In praise of the second-person narrative
You go into the library and take down a book. The librarian smiles at you as they pass, and you sit down to read. It's written in second-person, 'you' not 'I' or 'they', and it begins to grate on you. How dare this author tell you what you're doing? I'm not! you scream, every other line. You put the book back on the shelf and leave.
All the writing advice I've read says don't use the second person. It's contrived, it's 'experimental' for the sake of it, it gets up people's noses. For years I didn't write, wouldn't have dreamt of writing, fiction in the second person. And then I did, and I quite liked it, and now I can't get enough of it, both as a writer and a reader.
I understand the feeling some readers have that it's dictating to them, spying on them, describing them. After all, if a writer says 'you', who are they addressing except the reader? Who else is there? And yet...
I had one of those sudden shifts in understanding, like when I saw e-readers as the Walkman for the bus, with books as the LP collection you keep at home. The writer isn't addressing me as reader, I'm eavesdropping on a conversation they're having with someone else. I'm reading letters over their shoulder. They don't know I'm here. Think of it like that and the second-person narrative becomes deliciously intimate, transgressive even. It's where the reader gets to experience unfiltered lives, not the parts that 'I' choose to narrate about myself, or that someone else has observed about 'them'.

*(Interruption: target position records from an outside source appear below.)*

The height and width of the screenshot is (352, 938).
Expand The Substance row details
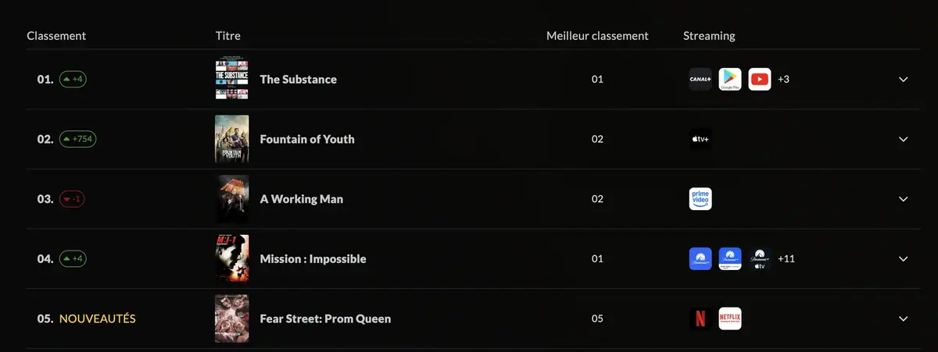click(903, 80)
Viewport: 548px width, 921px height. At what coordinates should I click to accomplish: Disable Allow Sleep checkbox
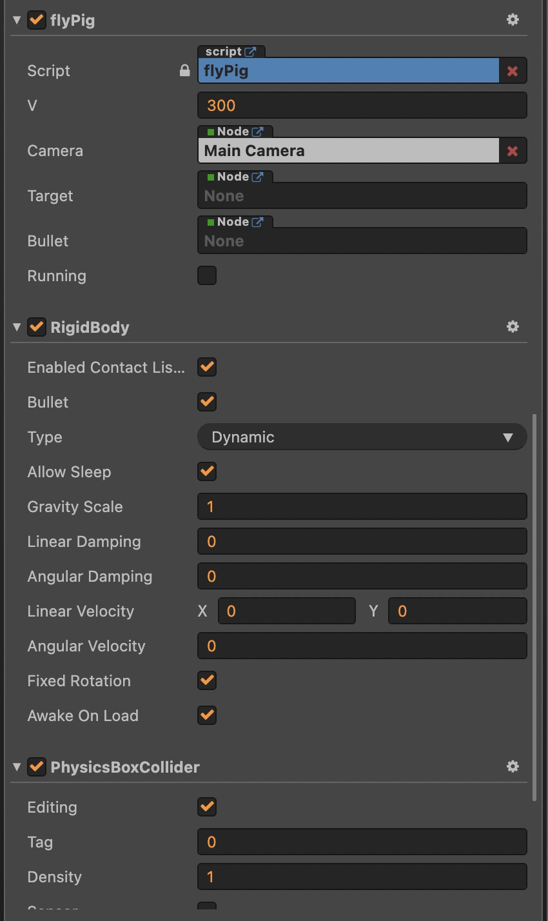[x=207, y=471]
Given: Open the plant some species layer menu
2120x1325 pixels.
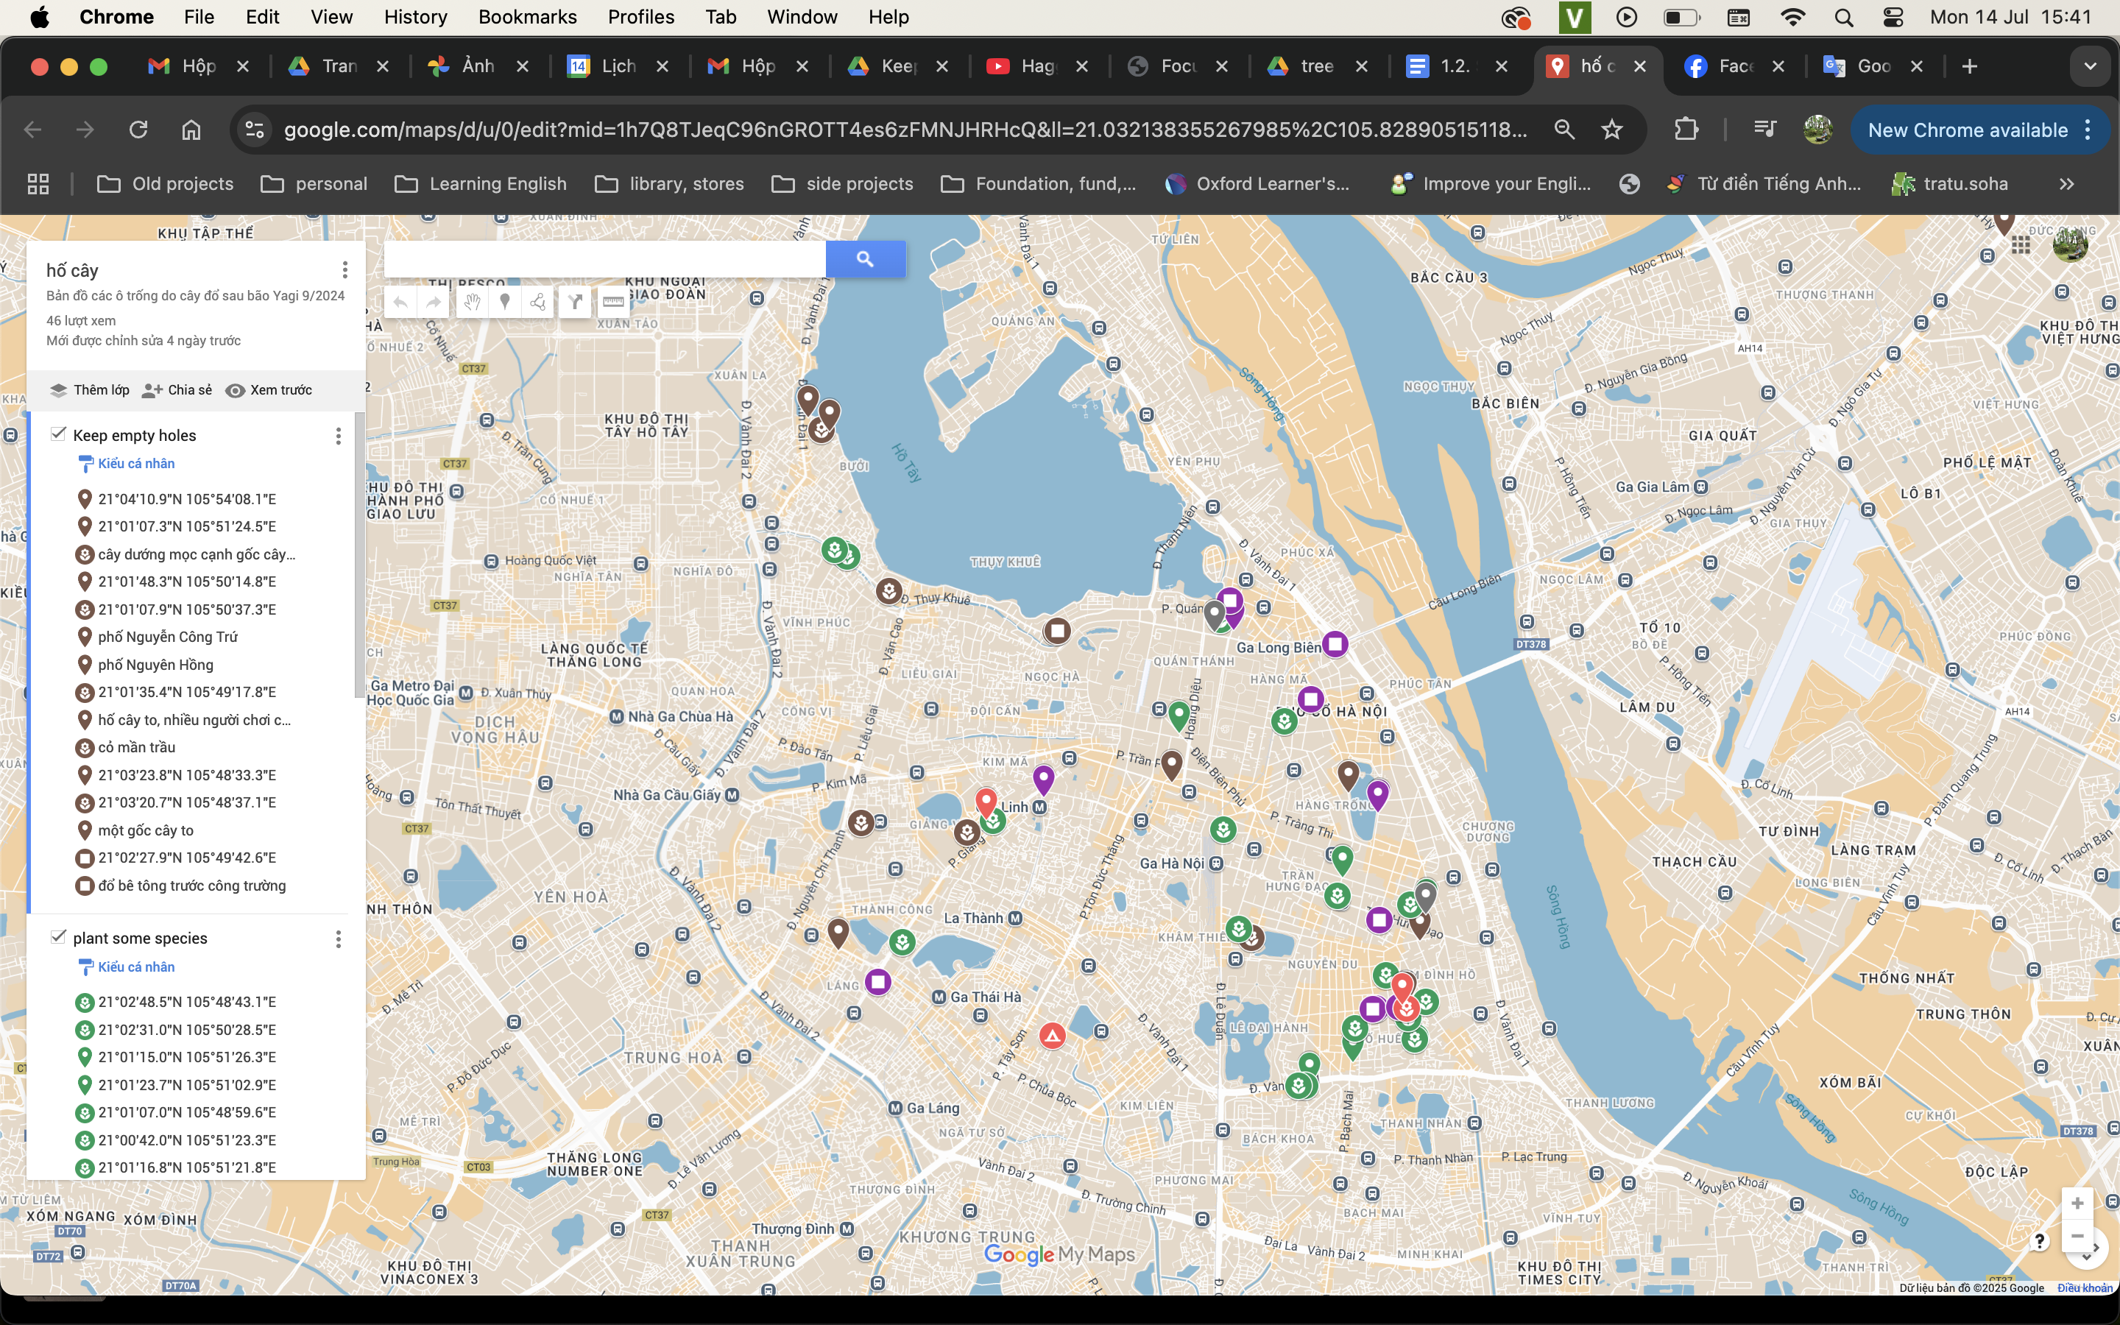Looking at the screenshot, I should tap(338, 939).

I still wouldn't overdo it, I'm sure a diet of purely second-person would get wearing, but then I also get sick of first-person and that seems almost prescribed in flash fiction. Reading someone's early-draft short story recently, they said 'is it ok in second-person or is it too gimmicky?', which is sad because the voice fit the story, and assuming they weren't using second-person to be experimental for the sake of it, then it's no more of a gimmick than any other choice of tense or narrative voice. If it works for you as a writer, use it. If you're unsure as a reader, try it again, only this time imagine your ear pressed against a flimsy dividing wall.